Rajendra Meshram (born 1963) is an Indian politician from Madhya Pradesh. He is an MLA from Devsar Assembly constituency, which is reserved for Scheduled Caste community, in Singrauli District. He won the 2023 Madhya Pradesh Legislative Assembly election, representing Bharatiya Janata Party.

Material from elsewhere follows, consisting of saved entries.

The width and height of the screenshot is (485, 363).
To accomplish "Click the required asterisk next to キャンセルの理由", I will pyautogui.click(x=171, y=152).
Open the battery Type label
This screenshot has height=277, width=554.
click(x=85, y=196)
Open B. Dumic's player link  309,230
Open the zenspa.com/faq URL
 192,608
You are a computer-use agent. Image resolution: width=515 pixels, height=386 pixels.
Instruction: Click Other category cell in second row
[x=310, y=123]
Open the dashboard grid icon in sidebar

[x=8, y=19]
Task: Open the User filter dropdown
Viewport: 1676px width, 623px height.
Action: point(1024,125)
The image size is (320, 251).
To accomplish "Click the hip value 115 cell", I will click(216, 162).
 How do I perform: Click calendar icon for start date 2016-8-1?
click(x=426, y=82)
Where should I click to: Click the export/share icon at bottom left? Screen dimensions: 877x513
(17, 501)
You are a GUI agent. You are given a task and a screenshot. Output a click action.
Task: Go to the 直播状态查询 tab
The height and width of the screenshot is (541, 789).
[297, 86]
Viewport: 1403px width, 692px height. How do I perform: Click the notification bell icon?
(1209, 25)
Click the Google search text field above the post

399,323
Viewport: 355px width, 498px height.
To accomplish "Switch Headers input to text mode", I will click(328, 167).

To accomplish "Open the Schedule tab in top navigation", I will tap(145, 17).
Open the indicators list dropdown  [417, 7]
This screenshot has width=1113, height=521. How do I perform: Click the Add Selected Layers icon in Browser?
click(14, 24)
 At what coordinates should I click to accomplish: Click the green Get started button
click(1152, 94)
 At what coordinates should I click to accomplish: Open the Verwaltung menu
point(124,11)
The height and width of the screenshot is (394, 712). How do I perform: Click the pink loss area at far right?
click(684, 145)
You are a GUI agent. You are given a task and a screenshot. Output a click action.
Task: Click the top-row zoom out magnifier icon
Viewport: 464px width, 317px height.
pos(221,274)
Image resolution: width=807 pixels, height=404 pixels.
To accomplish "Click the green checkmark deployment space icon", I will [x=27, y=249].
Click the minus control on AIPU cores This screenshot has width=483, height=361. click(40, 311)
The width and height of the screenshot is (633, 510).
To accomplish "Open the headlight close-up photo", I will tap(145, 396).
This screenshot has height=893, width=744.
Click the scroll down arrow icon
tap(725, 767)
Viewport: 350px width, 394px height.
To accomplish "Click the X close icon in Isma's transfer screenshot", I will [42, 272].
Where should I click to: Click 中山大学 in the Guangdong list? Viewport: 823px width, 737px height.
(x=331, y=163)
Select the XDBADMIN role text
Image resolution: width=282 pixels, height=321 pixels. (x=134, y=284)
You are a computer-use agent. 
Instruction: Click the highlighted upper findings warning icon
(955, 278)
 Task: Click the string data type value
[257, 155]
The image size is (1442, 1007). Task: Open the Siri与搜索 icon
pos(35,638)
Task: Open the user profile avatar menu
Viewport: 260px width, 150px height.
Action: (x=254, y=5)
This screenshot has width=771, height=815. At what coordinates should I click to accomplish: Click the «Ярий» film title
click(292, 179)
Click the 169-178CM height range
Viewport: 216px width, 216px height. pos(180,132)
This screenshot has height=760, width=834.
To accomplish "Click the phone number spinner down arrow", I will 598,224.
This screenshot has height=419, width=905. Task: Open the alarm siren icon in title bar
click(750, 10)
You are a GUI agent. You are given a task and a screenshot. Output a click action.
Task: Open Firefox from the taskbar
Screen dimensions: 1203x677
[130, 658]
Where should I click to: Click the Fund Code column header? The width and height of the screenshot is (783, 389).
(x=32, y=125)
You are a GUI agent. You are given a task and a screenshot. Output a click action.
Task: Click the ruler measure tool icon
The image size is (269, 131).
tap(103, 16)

== Early life and education ==
Meshram is from Devsar, Singrauli District, Madhya Pradesh. He is the son of Nathulal. He passed Class 12 in 1981 and later did his diploma in pharmacy passing the examination conducted by the Technical Board of Education, Madhya Pradesh, in 1988.

== Career ==
Meshram won from Devsar Assembly constituency in the 2023 Madhya Pradesh Legislative Assembly election representing Bharatiya Janata Party. He polled 88,660 votes and defeated his nearest rival, Banshmani Prasad Verma of the Indian National Congress, by a margin of 22,454 votes. He first became an MLA winning the 2013 Madhya Pradesh Legislative Assembly election representing the Bharatiya Janata Party from Devsar. In 2013, he defeated his nearest rival, Banshmani Prasad Verma, who then contested as an independent candidate, by a margin of 33,214 votes.